The US Industrial economy eased slightly last week (if pipeline scheduling is correct), while brisk consumer spending continued to ease off of its late-2009 strength.
After two consecutive all-time highs and 5 consecutive weekly gains, the Production Index (In terms of its 28-day moving average of gas-flow scheduling into US industrial facilities) eased ever so slightly, to 111.9 from the prior weeks 112.1. In its dailies (as per the "Part 7" industrial daily posts on the IV-CWEI site) the week started off strong before moderating a bit late week.
The paperboard-based Consumption Index had a sharper decline in the week (third soft week in a row), as the US public had to deal with a quick contraction in their ultimate money supply measure.. the stock market. In its dailies, the consumption index seemed to mirror equities in their corrections.
The Inventories measure (the cumulative weekly difference between the Production Index and the Consumption Index) continued its seemingly never-ending drop, remaining well-below pre-recessionary levels.
The aroma of political change (In the mind of the US voter) seemed to be drifting in the air last week, coming from the direction of Massachusetts (If the Republicans can take Senator Kennedy's old seat, every Democratic seat is vulnerable). From the perspective of both equities and the gas-flows, it seemed a slight depressant... perhaps momentarily igniting some consumers fears of a turn away from re-stimulating the US economy towards renewed political gridlock.
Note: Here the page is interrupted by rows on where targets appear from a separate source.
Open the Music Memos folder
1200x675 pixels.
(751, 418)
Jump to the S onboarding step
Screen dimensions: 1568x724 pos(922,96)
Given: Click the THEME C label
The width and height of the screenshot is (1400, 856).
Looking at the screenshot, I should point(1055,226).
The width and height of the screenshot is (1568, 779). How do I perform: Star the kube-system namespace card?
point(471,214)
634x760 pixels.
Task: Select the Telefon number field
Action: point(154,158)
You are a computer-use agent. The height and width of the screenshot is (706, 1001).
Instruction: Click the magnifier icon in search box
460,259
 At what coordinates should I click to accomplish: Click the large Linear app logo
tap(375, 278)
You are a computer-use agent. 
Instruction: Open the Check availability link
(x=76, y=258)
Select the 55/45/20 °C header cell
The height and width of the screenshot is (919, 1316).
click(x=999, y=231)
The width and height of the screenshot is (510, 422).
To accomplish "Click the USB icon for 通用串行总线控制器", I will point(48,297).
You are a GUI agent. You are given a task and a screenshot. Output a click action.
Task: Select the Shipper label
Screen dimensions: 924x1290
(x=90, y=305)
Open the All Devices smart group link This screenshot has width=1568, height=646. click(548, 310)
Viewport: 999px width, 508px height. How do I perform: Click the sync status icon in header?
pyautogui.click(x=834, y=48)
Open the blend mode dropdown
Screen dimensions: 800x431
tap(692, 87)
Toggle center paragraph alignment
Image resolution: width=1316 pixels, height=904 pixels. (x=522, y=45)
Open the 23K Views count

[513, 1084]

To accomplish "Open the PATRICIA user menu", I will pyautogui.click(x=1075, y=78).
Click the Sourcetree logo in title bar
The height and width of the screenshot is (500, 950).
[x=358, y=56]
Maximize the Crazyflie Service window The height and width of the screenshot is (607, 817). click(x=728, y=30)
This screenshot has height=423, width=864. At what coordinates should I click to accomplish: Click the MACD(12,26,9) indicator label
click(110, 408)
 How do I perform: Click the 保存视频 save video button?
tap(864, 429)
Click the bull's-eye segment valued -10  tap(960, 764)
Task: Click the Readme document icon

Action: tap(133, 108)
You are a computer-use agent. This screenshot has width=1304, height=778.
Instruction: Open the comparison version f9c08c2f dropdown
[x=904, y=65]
(We can all hope that that aroma of political change leads to more constructive endeavors... such as combining the best ideas of both parties to solve problems... rather than combining the worst ideas of both parties to recreate WrestleMania!)
Key to the US economy in the short term is of course the consumer... if consumer spending stalls, the productive side of the economy likely will follow into decline (Consumer-spending has been the leash that leads the dog of industrial production); if consumer spending continues strong, likely so will industrial production.
Of concern in the intermediate term will be the possibility of modest inflationary pressures as industrial production pushes further above the old 2007 highs (in terms of the Production Index) and the strongest sectors of the US industrial economy push towards 100% capacity utilization.